Why the Romance in Anastasia Is Top-Tier

Dimitri and Anya dancing on the boat while practicing in Anastasia.

Anyone who’s watched Anastasia knows that it’s a special film. A cinematic, gorgeous classic for countless reasons, with the romantic relationship between Anastasia and Dimitri at the top of the list. Most people who grew up to read (or write) romance novels can also probably pinpoint the exact moment when they realized the hate-to-love trope was a delicious treat that’d always hit. 

There are other classics (like Beauty and the Beast), but none hit with the same gravitas as Anastasia. Between the music and the quiet moments, every beat in the film feels like it’s a journey. (I was going to try using another word here, but how can I? Siri, play “At the Beginning” by Donna Lewis and Richard Marx.) There’s also something to be said about what starts as a ruse—Dimitri’s motives in the beginning versus where we see them in the end and the invisible string that threads them together, with the detail that he was the boy who helped them escape during Rasputin’s initial attack.

The delicate combination of all these tropes, the voice work from Meg Ryan and John Cusack, as well as the animation, which sells the emotions beautifully, make Anastasia the timeless feature it’s always been. 

Dimitri and Anastasia kissing at the end of the movie.
©20th Century Fox

I’ve sat down to write this article a few times in the past few years, but something always halts me from getting it right. Something I can’t exactly pinpoint, still to this day, about what makes the movie so special. Why is this romance one that I keep going back to? Why do these characters hit so hard? But it quite literally has it all, and that’s why it’s so hard to sum up, because as a kid, I never realized how much these tropes would hit even deeper down the line.

The scene where she’s fidgeting with the papers and he takes her hand to whisper that everything will be okay? The way he looks at her as she steps out in the blue dress for the first time? Every single time he holds her? It’s a breathtaking showcase of how love begins, slowly at first, then all at once. For a movie that’s only an hour and thirty minutes, it surprisingly supplies plenty of emotionally poignant beats to ensure that the love story hits as it’s meant to be. The familiarity with the tropes certainly helps, but it’s the execution that makes Anastasia so profoundly magical.

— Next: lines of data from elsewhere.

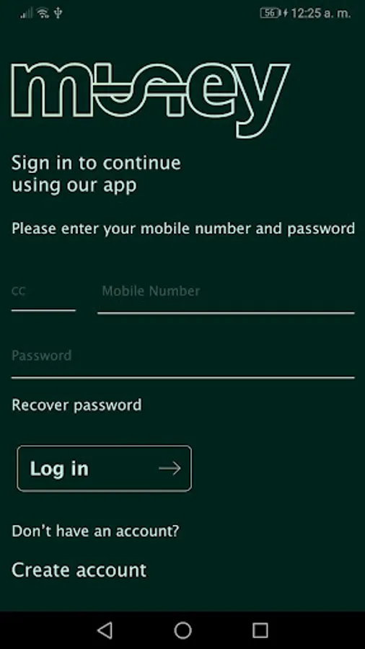Tap the recent apps square icon

point(260,630)
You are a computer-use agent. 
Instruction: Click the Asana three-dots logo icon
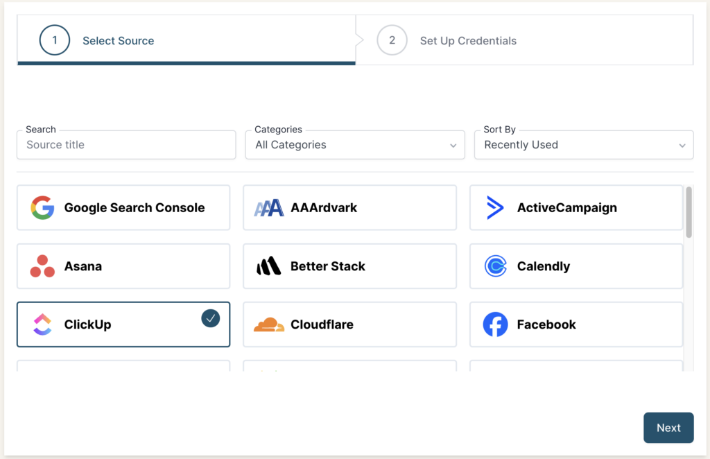(x=42, y=266)
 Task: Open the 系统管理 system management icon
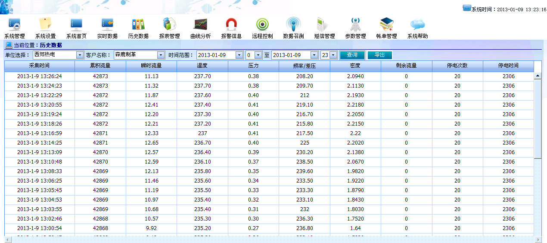tap(15, 24)
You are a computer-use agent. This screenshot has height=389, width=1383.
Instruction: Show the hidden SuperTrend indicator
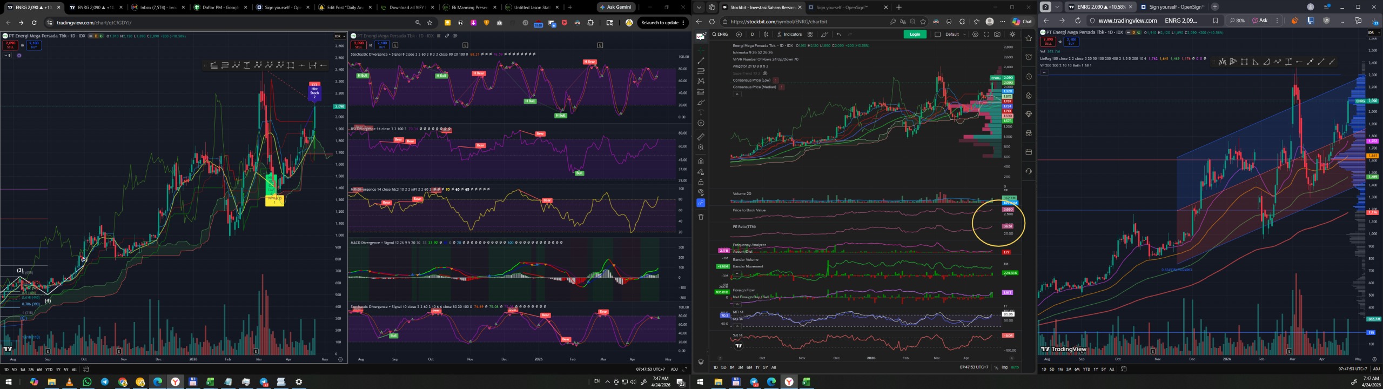[765, 73]
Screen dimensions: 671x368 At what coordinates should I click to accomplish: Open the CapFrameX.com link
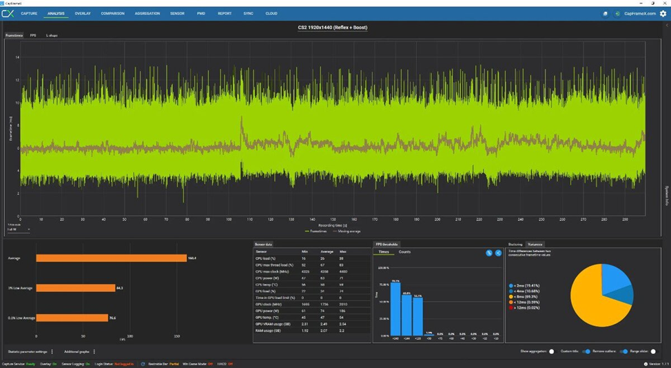640,14
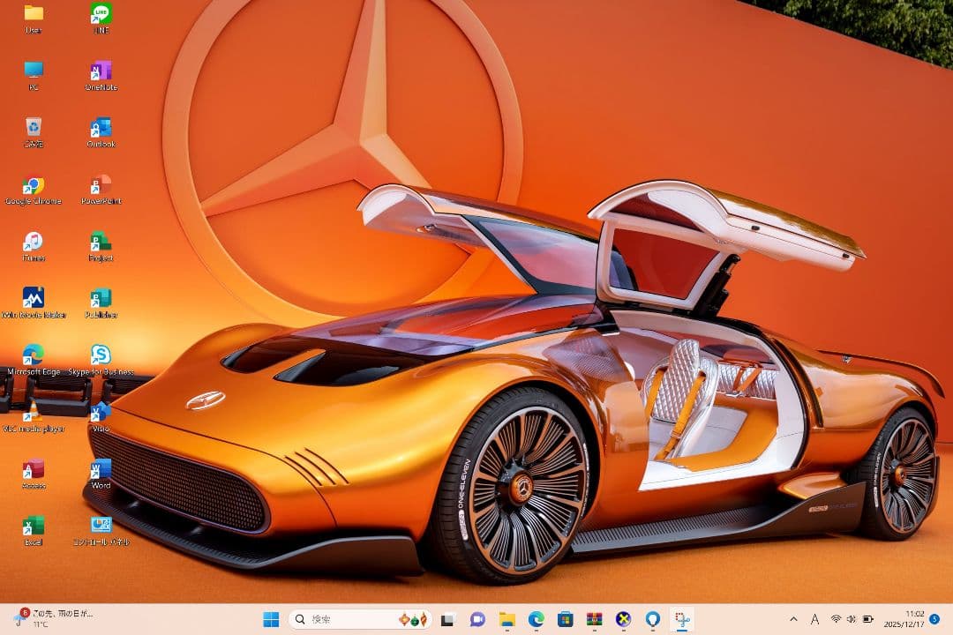Click the Skype for Business shortcut

click(x=101, y=355)
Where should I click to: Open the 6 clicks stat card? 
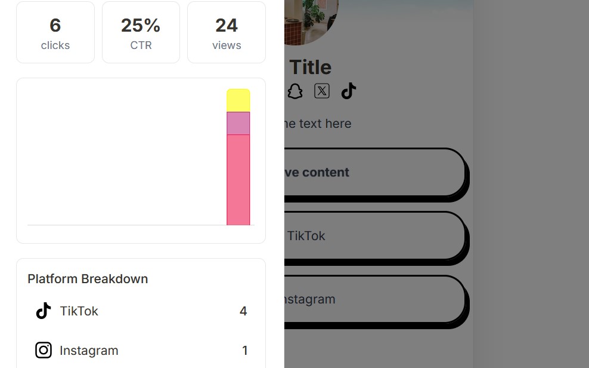(55, 32)
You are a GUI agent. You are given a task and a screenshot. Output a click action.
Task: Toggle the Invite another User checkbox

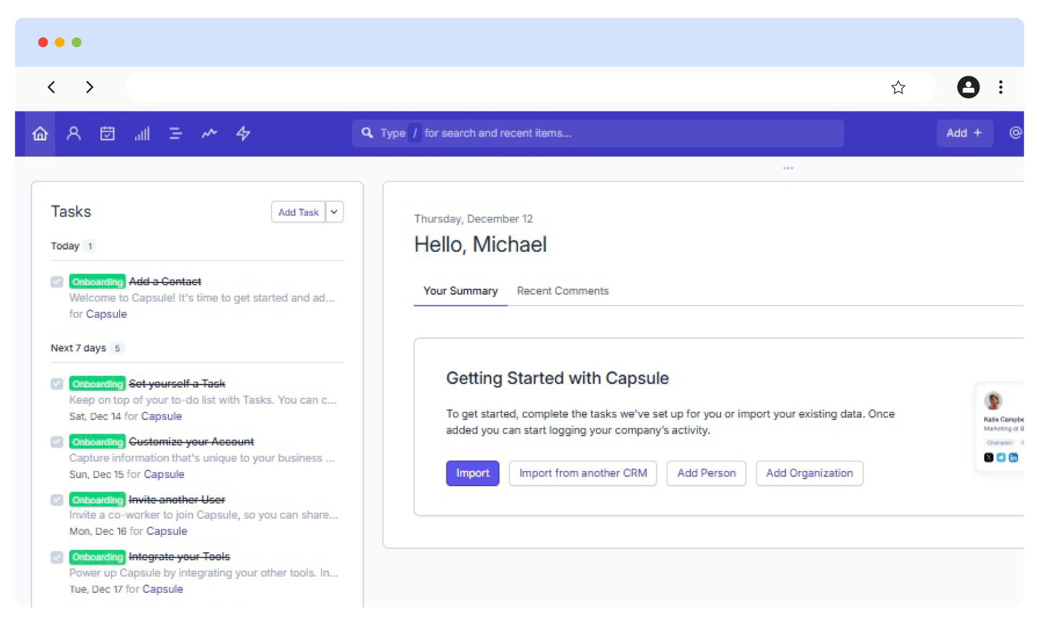point(57,500)
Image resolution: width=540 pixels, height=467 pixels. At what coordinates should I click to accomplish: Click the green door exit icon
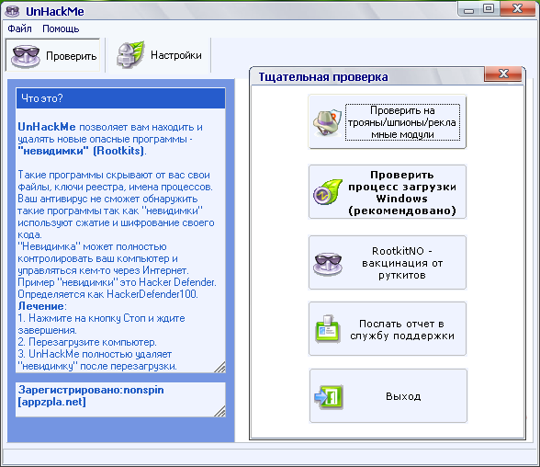click(329, 396)
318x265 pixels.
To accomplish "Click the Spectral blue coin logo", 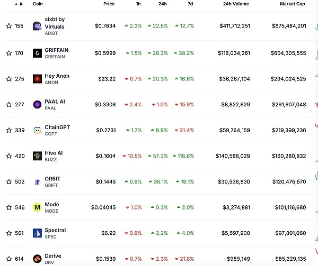I will click(x=37, y=233).
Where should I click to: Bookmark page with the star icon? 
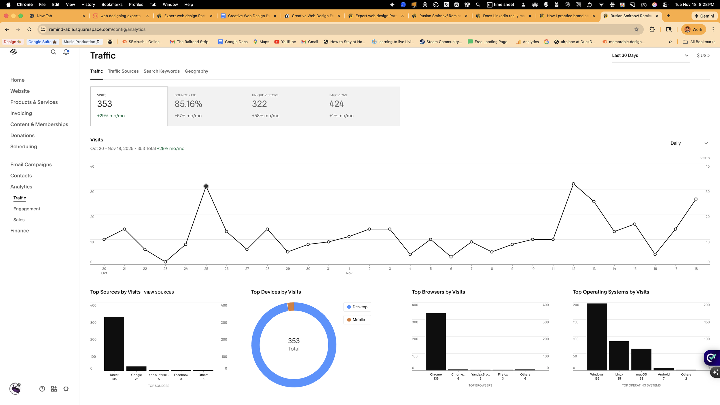click(x=636, y=29)
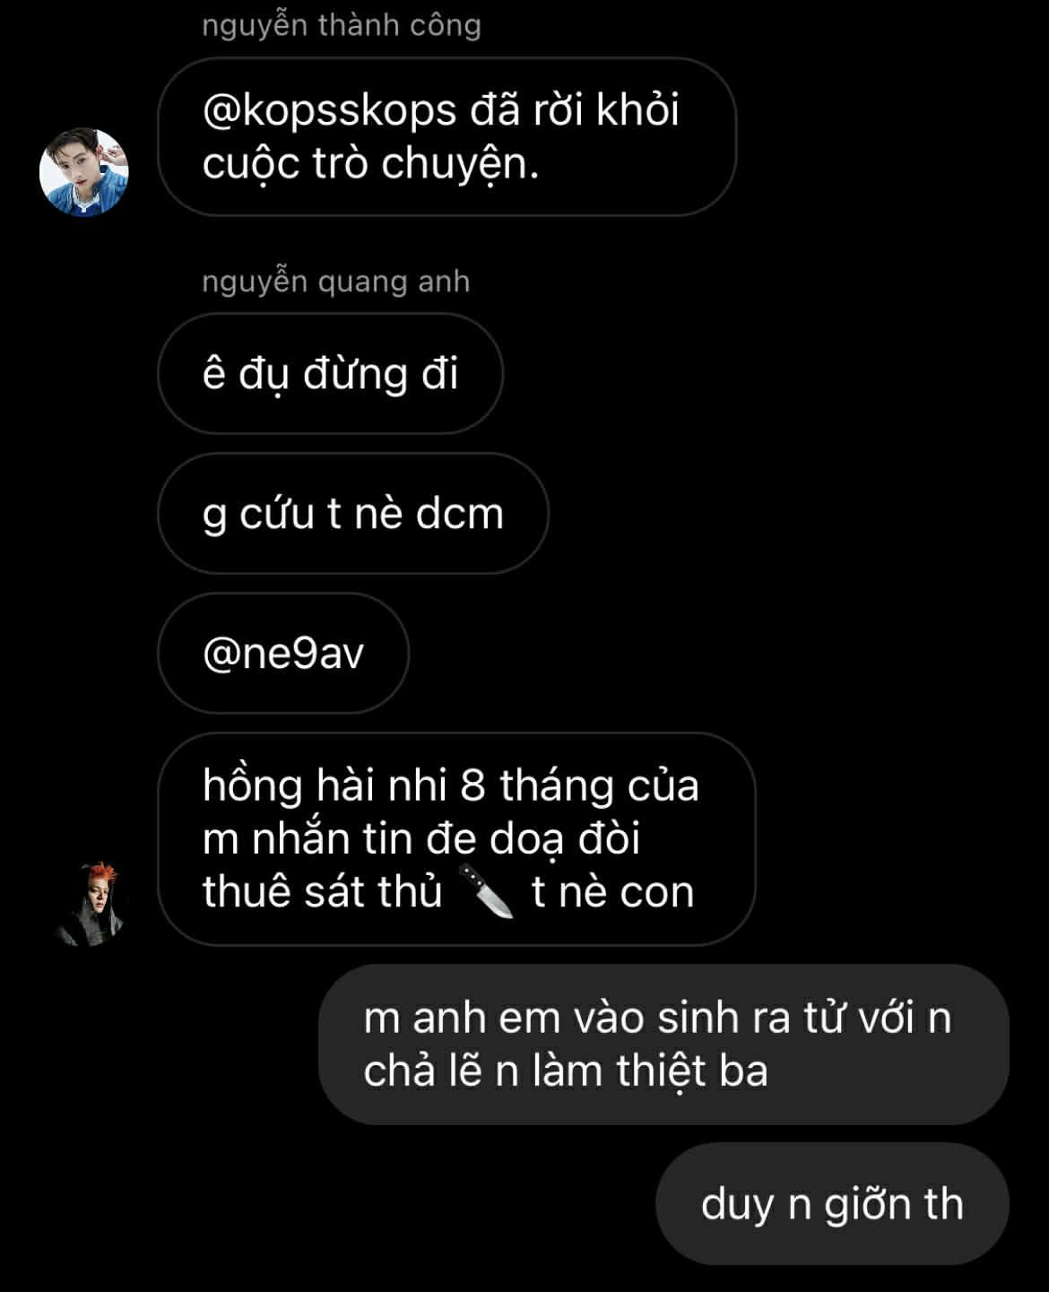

Dimitri carries and spins Anastasia at the end of the movie.
©20th Century Fox

There’s also much to be said about how the animation allows for every emotional scene to stick the landing because we can see so much of their feelings written on their faces. Every push and pull, every stolen glance. It’s all about the actions and the dialogue and how seamlessly they weave together to create something sensational. I think a lot about how the relationship between Dimitri and Anya feels real, even when it’s so disconnected from history. That’s not what makes it gripping here, but rather the film’s careful means of drawing out their love story as the best thing they both find amid their search for something else. The realization that home isn’t always a place, but it’s the people. A person. And it’s always these stories that stay with longtime romance fans because they make us believe in the fact that these aren’t just fiction, but the reality of how love begins and endures.